Rewrite the lines from the line containing "Like the 'please raise locally' tweet" through the end of the data, replacing "arrow" with "chevron" and changing nothing else.

(Element and text location data)
........

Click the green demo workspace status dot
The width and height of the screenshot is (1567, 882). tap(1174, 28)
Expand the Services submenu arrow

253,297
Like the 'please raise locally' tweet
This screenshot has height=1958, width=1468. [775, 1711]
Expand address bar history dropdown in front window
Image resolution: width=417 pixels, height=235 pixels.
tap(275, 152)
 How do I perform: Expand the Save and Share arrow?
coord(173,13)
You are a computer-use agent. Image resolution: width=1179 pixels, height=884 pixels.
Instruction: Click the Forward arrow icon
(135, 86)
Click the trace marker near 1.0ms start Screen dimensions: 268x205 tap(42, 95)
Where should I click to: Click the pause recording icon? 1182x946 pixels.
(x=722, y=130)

........

> _Response to this task_:
Like the 'please raise locally' tweet
This screenshot has height=1958, width=1468. [775, 1711]
Expand address bar history dropdown in front window
Image resolution: width=417 pixels, height=235 pixels.
tap(275, 152)
 How do I perform: Expand the Save and Share chevron?
coord(173,13)
You are a computer-use agent. Image resolution: width=1179 pixels, height=884 pixels.
Instruction: Click the Forward chevron icon
(135, 86)
Click the trace marker near 1.0ms start Screen dimensions: 268x205 tap(42, 95)
Where should I click to: Click the pause recording icon? 1182x946 pixels.
(x=722, y=130)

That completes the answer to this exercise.